Politisch: Dass ihre Leidenschaft einmal ihr Beruf werden könnte, hat sich Chiara Jacobs als Kind nicht vorstellen können. Ebenso wenig, dass sie ihre Kunst nutzen würde, um politische Themen, die ihr am Herzen liegen, der Welt näherzubringen. „Ich möchte mein Handwerk nach außen tragen und etwas damit bewirken“, sagt sie. „Wie können wir Geschichte weitererzählen, die nicht vergessen werden sollte?“
Exemplarisch: In der kurzen Graphic Novel „Über Leben“ erzählt Jacobs die Biografie der jüdischen Schwestern Doris und Gerda Bloch, die während der Zeit des Nationalsozialismus in Berlin wohnten und den Holocaust überlebten, indem sie in die Niederlande und später in die USA flohen. Diese Geschichte ist eine von vielen, die in der Dauerausstellung „Wir waren Nachbarn – Biografien jüdischer Zeitzeugen“ im Rathaus Schöneberg in Berlin gezeigt werden.

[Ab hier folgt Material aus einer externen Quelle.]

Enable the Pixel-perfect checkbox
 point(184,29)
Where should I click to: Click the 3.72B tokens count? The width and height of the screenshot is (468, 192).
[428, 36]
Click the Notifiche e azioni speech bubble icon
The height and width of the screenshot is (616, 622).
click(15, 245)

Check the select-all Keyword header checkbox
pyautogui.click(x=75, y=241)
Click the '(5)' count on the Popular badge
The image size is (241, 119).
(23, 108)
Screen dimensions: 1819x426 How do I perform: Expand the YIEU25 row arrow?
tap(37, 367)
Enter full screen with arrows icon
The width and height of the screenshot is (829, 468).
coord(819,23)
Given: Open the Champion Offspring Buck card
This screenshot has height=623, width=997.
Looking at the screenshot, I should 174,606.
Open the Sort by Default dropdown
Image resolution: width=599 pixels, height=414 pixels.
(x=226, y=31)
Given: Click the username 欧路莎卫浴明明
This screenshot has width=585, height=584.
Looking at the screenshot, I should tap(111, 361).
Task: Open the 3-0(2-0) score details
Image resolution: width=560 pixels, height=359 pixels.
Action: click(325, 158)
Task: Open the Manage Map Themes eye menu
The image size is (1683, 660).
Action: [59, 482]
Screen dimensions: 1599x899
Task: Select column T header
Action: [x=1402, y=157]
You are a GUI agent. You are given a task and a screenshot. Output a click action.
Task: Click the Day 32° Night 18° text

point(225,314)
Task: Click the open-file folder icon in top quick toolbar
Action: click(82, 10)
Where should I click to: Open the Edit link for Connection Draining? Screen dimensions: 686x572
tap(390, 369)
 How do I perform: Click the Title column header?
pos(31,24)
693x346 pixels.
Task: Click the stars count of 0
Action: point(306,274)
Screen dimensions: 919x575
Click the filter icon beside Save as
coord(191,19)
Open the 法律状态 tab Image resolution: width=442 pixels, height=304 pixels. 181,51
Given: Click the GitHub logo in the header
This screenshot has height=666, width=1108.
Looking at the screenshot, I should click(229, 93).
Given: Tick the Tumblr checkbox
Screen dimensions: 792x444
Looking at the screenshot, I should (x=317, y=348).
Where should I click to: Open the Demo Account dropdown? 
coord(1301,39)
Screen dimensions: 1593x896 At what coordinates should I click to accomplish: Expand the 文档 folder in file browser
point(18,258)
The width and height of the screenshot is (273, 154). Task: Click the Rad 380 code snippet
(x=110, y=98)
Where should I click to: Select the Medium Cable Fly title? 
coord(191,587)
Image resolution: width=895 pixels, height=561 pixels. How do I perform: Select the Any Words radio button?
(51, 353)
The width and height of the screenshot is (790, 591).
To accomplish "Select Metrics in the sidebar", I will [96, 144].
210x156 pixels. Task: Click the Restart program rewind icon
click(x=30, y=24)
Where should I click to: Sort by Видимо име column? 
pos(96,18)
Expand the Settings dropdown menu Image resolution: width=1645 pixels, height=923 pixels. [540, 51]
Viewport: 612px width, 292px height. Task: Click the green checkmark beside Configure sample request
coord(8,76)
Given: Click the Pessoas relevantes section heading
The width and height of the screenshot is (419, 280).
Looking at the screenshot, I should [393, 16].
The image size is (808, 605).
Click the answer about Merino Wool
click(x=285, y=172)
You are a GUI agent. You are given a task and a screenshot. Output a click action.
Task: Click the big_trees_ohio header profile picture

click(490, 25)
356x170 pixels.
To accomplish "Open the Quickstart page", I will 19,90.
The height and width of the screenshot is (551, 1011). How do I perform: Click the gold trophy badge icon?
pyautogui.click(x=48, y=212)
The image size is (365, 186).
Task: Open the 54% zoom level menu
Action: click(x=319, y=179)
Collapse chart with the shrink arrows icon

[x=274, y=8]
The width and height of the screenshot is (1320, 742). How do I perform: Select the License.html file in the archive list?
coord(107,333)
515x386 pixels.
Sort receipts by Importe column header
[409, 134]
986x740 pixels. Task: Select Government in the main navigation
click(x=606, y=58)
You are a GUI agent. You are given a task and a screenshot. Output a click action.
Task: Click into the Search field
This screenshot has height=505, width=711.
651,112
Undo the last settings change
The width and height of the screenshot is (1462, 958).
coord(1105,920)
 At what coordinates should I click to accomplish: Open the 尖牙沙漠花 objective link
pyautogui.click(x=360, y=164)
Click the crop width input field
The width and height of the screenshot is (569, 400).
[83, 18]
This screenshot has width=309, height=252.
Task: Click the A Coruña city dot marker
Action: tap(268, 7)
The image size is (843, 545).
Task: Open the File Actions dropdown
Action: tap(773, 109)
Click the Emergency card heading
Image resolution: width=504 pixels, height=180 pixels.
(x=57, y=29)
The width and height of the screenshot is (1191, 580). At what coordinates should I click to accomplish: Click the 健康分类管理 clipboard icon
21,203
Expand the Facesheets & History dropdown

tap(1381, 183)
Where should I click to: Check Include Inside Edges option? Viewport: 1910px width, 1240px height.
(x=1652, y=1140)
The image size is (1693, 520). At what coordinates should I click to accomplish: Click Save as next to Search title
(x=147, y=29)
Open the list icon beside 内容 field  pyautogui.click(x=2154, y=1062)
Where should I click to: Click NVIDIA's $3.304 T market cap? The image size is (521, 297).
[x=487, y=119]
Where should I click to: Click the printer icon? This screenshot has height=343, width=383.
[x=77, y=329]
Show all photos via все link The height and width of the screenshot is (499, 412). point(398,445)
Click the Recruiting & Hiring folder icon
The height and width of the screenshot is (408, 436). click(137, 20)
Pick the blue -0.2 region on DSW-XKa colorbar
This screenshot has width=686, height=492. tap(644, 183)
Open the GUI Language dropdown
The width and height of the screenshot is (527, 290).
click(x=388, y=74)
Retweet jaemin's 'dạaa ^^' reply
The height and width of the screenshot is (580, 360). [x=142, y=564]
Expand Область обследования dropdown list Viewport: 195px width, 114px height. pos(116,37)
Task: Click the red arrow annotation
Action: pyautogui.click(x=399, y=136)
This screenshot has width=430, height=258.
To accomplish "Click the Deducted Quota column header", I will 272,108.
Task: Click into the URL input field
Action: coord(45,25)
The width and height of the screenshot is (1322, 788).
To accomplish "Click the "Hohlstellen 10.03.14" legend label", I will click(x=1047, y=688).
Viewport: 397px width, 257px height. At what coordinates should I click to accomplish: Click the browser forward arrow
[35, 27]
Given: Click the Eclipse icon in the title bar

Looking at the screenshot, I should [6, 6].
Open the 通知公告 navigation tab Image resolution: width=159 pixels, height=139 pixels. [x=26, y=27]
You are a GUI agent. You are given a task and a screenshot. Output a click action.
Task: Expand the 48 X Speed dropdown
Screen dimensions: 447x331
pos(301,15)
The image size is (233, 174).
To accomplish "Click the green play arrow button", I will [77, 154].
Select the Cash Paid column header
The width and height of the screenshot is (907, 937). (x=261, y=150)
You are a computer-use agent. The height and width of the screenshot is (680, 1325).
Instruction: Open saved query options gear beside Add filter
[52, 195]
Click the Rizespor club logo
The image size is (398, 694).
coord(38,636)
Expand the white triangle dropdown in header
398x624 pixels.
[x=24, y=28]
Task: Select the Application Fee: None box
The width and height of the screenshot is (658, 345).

Jung: Vor einem Jahr suchte Chiara Jacobs noch nach einem Thema für ihre Abschlussarbeit. Als sie von der Ausstellung hörte, war sie sofort begeistert. Die Geschichte der Schwestern berührte sie. „Ich konnte mich in diese Mädchen hineinversetzen, die Todesangst hatten und mitten in der Nacht fliehen mussten, auch wenn ich das nie erleben musste“, sagt sie. „Mit den Schwestern kann man sich als junge Person identifizieren. Sie waren auch jung, als das geschah. Sie wollten leben.“
Inspiriert: Um das Leben der Schwestern Bloch zu erzählen, erhielt die Illustratorin Bilder und Briefe der beiden von der Ausstellungsleiterin. Sie war in der Schule, die Doris und Gerda besucht hatten, und auch da, wo einst ihr Haus in der Hauptstraße stand. Jacobs las viele Bücher zum Thema Holocaust, darunter den klassischen Comic „Maus“ von Art Spiegelman, aber auch Anne Franks Tagebücher, die ebenfalls als Graphic Novel existieren. „Es sollte nicht zu düster werden, aber auch nicht zu comichaft“, sagt sie. Für das zehnseitige Projekt hatte sie sechs Monate Zeit – es sei eine Herausforderung gewesen.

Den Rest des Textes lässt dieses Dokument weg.